Noch heftiger trifft die Krise die Kombi-Frauen: Die seit Jahren angekündigte Premiere im Weltcup ist auf einen einzigen Wettbewerb in Ramsau in Österreich geschrumpft. Die WM-Premiere mit einem Sprung von der Normalschanze und dem folgenden Fünf-Kilometer-Lauf am Samstag (10.00 Uhr und 15.30 Uhr) ist also gerade einmal der zweite Wettkampf dieses Winters. «Die Heim-WM kann eine wahnsinnig große Plattform werden», sagte Athletin Svenja Würth trotz allem.

Die 27-Jährige kann den beschwerlichen Weg der nordischen Frauen bestens nachvollziehen. Würth war lange Jahre Skispringerin und erlebte den mühsamen Aufstieg von der Nische zur medienwirksamen Plattform beim Großereignis. Zur aktuellen Saison wechselte die langlaufaffine Athletin zur Nordischen Kombination, wo nun eine ähnliche Aufgabe bevorsteht. «Ich habe es mitgekriegt, wie mühsam es ist, diese Entwicklung voranzutreiben. Die Kombination steht ganz am Anfang, es ist noch ein langer Weg», sagte Würth der dpa. Der Weltcup-Kalender sehe «noch bescheiden» aus, urteilte sie über den Ein-Wettkampf-Jahresplan im aktuellen Winter.

Der deutsche Teammanager Horst Hüttel, der die Sparten Skisprung und Kombination verantwortet, sieht zumindest im WM-Programm nicht mehr viel Luft. «Die Anzahl der Wettbewerbe ist gewachsen, aber ich denke, dass wir alle miteinander aufpassen müssen, dass wir den Bogen nicht überspannen», sagte Hüttel in Oberstdorf. Als einzig weitere sinnvolle Alternative in den kommenden Jahren eigne sich ein Mixed in der Kombination.

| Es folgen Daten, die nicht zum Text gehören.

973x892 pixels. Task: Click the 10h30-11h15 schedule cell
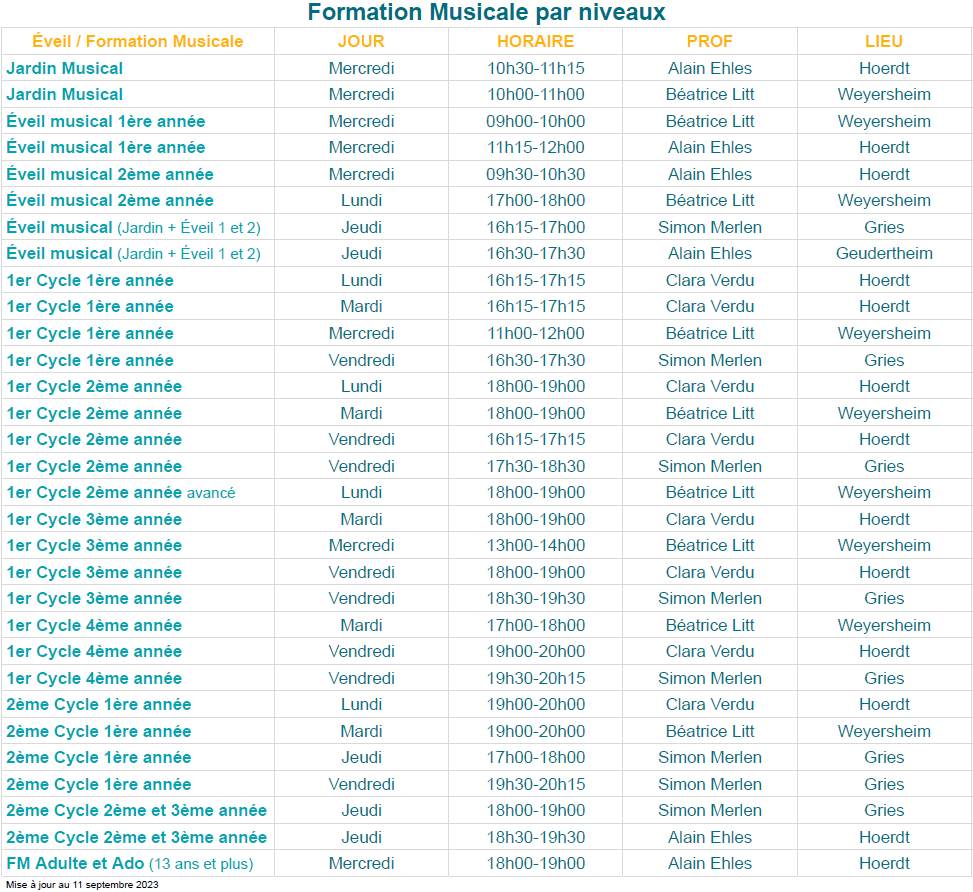point(536,68)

Im Sommer 2022 soll sich entscheiden, ob es die Frauen-Kombi auch ins Olympia-Programm für Mailand 2026 schafft.

Kontroverse Debatten über den Anschluss der Frauen gibt es in aller Regel meist, wenn die Vierschanzentournee der Männer ansteht. Die Organisatoren betonen zwar seit Jahren ihr Vorhaben, das Event für  Frauen zu öffnen. Diese Öffnung scheitert aber bislang an der Logistik, die Corona-Krise tat im Sommer 2020 ihr Übriges. Auf eine mögliche Einführung einer Frauen-Tournee angesprochen, antwortete Männer-Bundestrainer Stefan Horngacher in diesem Winter: «No comment from my side.» Er sei in dem Thema «0,0 drin» und könne deshalb «wirklich keine Antwort geben».